-- What is being asked --
Should a line in the entries below contain "will", return that line.

-- Recorded information --
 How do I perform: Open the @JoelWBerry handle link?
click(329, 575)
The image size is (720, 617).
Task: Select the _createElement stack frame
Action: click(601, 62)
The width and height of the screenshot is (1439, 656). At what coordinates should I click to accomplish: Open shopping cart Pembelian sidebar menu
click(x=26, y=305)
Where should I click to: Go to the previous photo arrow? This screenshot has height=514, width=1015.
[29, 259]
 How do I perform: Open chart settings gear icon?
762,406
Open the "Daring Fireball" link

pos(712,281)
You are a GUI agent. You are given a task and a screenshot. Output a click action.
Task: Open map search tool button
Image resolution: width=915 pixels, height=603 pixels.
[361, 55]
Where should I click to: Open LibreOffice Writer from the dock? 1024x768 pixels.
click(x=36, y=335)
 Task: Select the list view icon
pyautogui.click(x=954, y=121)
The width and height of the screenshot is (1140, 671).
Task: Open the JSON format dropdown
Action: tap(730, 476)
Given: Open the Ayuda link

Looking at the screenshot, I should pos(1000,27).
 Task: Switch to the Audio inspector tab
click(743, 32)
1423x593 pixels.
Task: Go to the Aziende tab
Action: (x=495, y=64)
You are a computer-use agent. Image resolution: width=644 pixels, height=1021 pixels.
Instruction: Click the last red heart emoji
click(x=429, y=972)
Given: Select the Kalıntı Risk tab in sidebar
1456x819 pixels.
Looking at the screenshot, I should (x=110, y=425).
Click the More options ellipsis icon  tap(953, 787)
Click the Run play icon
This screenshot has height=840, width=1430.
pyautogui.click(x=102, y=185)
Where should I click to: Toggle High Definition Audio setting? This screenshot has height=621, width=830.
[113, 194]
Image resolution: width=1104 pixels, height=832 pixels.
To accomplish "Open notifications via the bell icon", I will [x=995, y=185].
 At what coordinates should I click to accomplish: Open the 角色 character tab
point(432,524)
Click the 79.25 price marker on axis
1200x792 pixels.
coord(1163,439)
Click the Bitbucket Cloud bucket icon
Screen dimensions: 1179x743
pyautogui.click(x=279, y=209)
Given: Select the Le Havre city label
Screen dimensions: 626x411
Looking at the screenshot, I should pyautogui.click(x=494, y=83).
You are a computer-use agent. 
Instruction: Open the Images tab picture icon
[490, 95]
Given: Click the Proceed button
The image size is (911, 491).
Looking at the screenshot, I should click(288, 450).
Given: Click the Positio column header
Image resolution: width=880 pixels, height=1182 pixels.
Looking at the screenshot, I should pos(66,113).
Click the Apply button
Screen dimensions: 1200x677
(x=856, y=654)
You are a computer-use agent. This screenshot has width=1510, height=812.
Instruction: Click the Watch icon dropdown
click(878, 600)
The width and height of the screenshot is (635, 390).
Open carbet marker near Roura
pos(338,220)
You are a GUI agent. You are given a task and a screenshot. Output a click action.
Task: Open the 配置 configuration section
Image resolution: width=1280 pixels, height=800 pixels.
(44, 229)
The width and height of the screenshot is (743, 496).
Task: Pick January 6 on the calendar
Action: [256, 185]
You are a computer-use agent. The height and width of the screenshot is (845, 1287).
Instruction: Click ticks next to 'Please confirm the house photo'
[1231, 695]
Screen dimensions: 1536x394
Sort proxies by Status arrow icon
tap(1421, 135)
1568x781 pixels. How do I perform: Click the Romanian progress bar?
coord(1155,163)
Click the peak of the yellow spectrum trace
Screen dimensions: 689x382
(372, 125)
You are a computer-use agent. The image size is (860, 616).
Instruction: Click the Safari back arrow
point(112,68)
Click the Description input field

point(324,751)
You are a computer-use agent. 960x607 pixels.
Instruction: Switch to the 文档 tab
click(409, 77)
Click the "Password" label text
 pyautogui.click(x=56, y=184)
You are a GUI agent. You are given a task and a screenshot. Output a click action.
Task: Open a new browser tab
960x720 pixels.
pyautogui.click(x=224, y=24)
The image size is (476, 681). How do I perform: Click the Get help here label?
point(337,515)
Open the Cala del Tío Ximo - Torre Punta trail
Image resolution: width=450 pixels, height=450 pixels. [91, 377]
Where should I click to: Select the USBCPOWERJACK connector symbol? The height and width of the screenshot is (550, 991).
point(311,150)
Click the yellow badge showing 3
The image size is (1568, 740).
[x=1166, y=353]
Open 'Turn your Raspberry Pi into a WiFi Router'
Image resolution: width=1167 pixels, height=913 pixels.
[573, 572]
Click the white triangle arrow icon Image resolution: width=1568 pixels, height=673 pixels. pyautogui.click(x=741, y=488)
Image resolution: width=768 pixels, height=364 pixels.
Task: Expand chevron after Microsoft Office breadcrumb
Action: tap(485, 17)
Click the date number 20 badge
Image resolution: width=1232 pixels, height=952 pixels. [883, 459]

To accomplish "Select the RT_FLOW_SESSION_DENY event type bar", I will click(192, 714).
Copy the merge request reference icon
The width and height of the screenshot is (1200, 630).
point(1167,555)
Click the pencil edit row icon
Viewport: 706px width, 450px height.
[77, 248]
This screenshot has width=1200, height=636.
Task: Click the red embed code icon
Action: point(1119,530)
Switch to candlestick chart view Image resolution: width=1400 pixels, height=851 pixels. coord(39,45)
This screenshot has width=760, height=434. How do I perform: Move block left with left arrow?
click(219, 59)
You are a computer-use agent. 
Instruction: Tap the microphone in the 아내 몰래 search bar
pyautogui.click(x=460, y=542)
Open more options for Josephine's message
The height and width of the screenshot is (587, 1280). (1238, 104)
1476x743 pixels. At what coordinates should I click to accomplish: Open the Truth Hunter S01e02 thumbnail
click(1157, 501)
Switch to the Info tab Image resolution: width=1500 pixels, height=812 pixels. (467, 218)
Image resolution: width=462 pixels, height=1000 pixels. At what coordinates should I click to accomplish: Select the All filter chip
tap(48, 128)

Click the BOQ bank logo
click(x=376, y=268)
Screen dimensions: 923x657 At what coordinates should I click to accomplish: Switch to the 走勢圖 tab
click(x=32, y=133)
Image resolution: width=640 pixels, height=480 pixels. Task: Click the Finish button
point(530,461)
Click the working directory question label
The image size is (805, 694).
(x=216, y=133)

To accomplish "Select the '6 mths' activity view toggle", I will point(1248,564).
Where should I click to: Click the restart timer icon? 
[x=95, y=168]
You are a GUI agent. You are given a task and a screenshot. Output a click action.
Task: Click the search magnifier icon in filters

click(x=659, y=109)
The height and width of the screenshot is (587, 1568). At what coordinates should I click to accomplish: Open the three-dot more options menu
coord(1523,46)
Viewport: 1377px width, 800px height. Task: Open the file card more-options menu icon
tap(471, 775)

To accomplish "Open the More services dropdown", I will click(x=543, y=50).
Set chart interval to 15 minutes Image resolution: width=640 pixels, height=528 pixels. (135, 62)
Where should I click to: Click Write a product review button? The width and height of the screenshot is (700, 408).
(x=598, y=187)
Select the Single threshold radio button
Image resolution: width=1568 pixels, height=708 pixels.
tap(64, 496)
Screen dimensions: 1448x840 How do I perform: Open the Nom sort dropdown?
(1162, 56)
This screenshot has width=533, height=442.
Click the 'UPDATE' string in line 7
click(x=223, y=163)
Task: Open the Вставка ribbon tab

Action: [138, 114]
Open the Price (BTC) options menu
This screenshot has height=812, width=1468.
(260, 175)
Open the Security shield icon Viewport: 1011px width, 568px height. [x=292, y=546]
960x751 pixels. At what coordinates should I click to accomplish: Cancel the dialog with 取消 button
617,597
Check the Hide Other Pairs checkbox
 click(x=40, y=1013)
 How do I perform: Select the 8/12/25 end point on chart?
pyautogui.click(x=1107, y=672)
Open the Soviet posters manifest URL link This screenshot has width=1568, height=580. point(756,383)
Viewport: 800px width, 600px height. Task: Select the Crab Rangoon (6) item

-- Exercise result --
To accomplish "Open notifications via the bell icon", I will [x=995, y=185].
To accomplish "Select the RT_FLOW_SESSION_DENY event type bar", I will click(192, 714).
To accomplish "Select the '6 mths' activity view toggle", I will point(1248,564).
To accomplish "Open the More services dropdown", I will click(x=543, y=50).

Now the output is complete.